- Location: Allegan County, Michigan
- Nearest city: Allegan, Michigan
- Coordinates: 42°33′51″N 85°59′46″W﻿ / ﻿42.56417°N 85.99611°W
- Area: 50,000 acres (200 km^{2})
- Governing body: Michigan Department of Natural Resources

= Allegan State Game Area =

Forest in Michigan, United States

Allegan State Game Area is a 50000 acre forest attracting campers, hikers, bikers snowmobilers, cross-country skiers, horse trail riders and hunters. It is located in west-central Allegan County, Michigan, with one gateway just west of the city of Allegan. It is more commonly referred to as Allegan Forest.

==Camping==
It has two primitive campgrounds, one owned by the state of Michigan but operated by Allegan County. Ely Lake Campground is on Ely Lake, a small inland lake while the Silver Creek Campground is owned and operated by Allegan County. They both have picnic tables and fire pits at each campsite and vault toilets and water pump stations. Ely Lake, a non-motorized boat lake has a swimming beach and Silver Creek has a shallow spring-fed creek. They both welcome tent and hammock camping, as they are located in a heavily forested area. There are camping fees and reservations can be made. Silver Creek Campground also has a pavilion for day use with picnic tables and fire pits.
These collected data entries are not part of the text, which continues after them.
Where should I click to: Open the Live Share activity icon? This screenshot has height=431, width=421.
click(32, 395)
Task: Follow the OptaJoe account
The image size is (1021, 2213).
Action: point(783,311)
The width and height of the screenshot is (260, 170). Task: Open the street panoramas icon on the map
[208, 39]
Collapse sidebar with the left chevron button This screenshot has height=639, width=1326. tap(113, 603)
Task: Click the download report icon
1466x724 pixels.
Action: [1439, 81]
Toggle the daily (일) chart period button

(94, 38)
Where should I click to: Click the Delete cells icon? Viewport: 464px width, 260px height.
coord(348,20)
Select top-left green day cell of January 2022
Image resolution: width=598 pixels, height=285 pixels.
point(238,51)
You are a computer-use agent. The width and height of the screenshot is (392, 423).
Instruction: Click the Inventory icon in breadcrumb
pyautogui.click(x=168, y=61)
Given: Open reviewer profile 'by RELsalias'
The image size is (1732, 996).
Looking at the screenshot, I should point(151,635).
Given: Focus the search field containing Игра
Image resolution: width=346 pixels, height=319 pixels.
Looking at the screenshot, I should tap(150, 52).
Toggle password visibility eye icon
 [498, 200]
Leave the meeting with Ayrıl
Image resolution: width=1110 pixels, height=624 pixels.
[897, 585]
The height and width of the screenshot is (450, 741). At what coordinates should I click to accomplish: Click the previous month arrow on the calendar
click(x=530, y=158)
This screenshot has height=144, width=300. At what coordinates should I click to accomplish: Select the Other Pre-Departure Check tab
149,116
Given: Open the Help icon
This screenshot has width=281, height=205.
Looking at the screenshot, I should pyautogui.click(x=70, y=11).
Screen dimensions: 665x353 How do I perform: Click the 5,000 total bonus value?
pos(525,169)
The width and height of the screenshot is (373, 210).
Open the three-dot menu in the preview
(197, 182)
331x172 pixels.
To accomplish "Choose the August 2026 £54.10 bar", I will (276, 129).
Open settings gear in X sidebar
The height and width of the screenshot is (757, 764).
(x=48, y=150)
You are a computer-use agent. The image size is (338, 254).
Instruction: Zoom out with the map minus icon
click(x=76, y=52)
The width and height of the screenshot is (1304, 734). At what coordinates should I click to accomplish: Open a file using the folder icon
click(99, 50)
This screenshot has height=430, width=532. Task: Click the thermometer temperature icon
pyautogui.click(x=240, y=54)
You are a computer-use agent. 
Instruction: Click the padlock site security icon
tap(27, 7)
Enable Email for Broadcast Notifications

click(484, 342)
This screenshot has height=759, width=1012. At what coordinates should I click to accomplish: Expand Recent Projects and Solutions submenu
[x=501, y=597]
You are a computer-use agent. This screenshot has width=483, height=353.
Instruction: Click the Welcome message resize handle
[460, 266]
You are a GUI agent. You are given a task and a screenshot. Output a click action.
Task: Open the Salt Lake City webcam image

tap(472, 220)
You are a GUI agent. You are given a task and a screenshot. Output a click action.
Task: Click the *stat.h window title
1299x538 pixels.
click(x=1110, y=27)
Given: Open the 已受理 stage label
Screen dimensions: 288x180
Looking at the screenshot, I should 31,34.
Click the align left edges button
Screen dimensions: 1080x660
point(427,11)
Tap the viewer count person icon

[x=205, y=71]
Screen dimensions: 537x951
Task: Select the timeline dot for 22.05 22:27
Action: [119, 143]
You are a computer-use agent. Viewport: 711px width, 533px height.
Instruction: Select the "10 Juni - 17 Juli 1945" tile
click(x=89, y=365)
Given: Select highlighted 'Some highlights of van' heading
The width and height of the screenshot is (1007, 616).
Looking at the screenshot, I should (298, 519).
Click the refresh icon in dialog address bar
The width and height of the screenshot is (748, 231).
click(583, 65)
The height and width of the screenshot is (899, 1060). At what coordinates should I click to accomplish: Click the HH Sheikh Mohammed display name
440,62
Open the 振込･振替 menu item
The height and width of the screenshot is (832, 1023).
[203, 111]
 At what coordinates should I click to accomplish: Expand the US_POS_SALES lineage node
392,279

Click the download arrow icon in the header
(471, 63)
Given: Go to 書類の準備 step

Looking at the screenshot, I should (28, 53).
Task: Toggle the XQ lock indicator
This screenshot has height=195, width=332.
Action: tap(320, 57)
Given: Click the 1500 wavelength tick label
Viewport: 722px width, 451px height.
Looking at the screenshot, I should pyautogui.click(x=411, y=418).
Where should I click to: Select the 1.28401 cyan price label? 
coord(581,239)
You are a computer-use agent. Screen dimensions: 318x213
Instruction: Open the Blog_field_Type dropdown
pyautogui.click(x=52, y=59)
Silver Creek Campground is in a good location for road biking as all the roads leading to Silver Creek are paved country roads, even though within the campground the roads are dirt.

The forest is a mixture, but largely hardwood. The Kalamazoo River flows through the northern portion. It is popular with canoeists and fisherman. Behind the Calkins Bridge Dam the Kalamazoo becomes the large, but shallow, Lake Allegan.

==Geography==

During hunting season, many come to hunt whitetail deer, Canada geese and wild turkeys.

Trails are laid out for hikers and horse riders in the summer and snowmobilers and cross-country skiers in the winter.

The forest is broken up by private ownership with sections of woods and sections of homes. The state occasionally buys private land to add to the forest and fill in the gaps.